The 5 Stages of Grief and Chronic Pain

Elisabeth Kübler-Ross, came up with the 5 stages of grief model after years of working with terminally ill patients. I have found this model particularly helpful for understanding the journey we have been on with Greta’s chronic condition. It has kind of outlined our journey. We have not necessarily experienced these in any clean and organized order. The first 4 have been cyclical for us and the last one has slowly become the lasting one.


These are the 5 stages…


Denial is often characterized by the shock of first learning of a condition. It kind of protects us from the overwhelm of the loss. My kid has what?!?! It is the refusal to believe that this will be around for very long. The belief that it must be something else that can be more easily fixed. It is probably just a thyroid problem, a lack of vitamin D, an allergy to gluten…. We just need to figure out what the real problem is. Denial helps us to pace our feelings of grief. There is a grace in denial. And for many people maybe it is true that the diagnosis is off or the solution is easy, in which case, you are spared the other stages of grief.

Anger/Sadness I would say that for us this has often been a yo-yo of anger and sadness. Anger at how my child has been robbed of childhood, friends, and experiences…sadness at seeing photos of her before she had this pain…sadness picking her up from school and seeing the other kids milling about, carefree, anger that no doctors can figure this stupid thing out and guilt that I might have passed it on to her.
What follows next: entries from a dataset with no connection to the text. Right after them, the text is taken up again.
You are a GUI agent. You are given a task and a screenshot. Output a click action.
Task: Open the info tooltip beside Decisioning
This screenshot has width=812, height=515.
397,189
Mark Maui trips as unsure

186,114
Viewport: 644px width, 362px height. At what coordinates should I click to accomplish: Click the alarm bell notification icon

Sadness that she might not be able to go to university, get married, have kids as easily as other people and plain old anger at God for letting this happen to her.

Bargaining/Desperation This often equates to bargaining with God or your higher power or the universe or Mother Nature, or whatever you want to call it. It also includes bargaining with your doctor. I pleaded and bargained with both. I pleaded with God to make her better, to give me more pain and ease hers. I bargained I would do anything, ANYTHING to make it better. As for doctors I pleaded with them to admit her to the hospital, to try medicines on her that she wasn’t eligible for until she was 18, to write referrals to send her to clinics in other countries that might be able to help.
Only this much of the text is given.